My name is Jane Kersch, a senior at Iowa State University, majoring in political science and environmental sustainability. I come from a middle class background, raised by a single mother who worked two jobs to put my brother and I through private school. I have seen first hand what it has been like for my mother to support her children, struggling to pay for school and healthcare.
My first real introduction to Senator Bernie Sanders came in 2014 when I began working with an organization called the United States Student Association. USSA is a grassroots organization that works to mobilize student power to win legislative victories on student issues. Sen. Sanders has been a longtime ally of USSA by prioritizing student issues during his tenure in Congress. Sen. Sanders has worked with students to make student debt and college affordability a main topic in the 2016 campaign cycle. Just this month, Sen. Sanders introduced a Robin Hood tax bill, called the College for All Act, which would tax Wall Street in order to make undergraduate tuition at public universities free.

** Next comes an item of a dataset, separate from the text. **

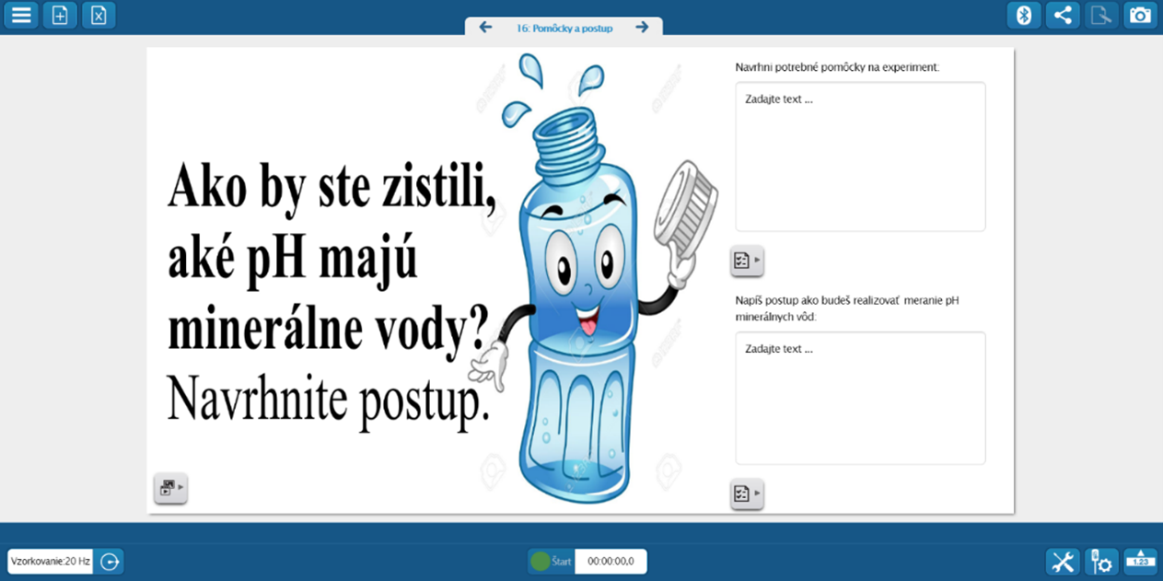1163x581 pixels.
Task: Go to the previous page arrow
Action: pos(485,28)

The student debt crisis is an issue that is very important to me and my fellow students. I attend a state university, but tuition here is still unaffordable for most students. I maintain good grades that allow me to receive many scholarships and grants, including the federal Pell Grant, and have a job, but that is still not enough to cover my tuition and other living expenses. By the time I graduate next year, I will have incurred about $15,000 dollars in debt. And I consider myself lucky, seeing as the average Iowa student graduates with $29,000 in debt. Here in Iowa we have the sixth-highest level of student debt in the country.
It is crucial to me and other student that this crisis remains a key component of the 2016 cycle. Sen. Sanders has worked hard to make college affordable, which is why he continues to gain grassroots support of students across the country. I had the honor of sharing the stage with him back in December at a townhall in Ames to talk about student debt, before he had officially announced his candidacy. It means a lot to me that he is involving students in his campaign like this, allowing us to share our stories and personal experiences on key issues.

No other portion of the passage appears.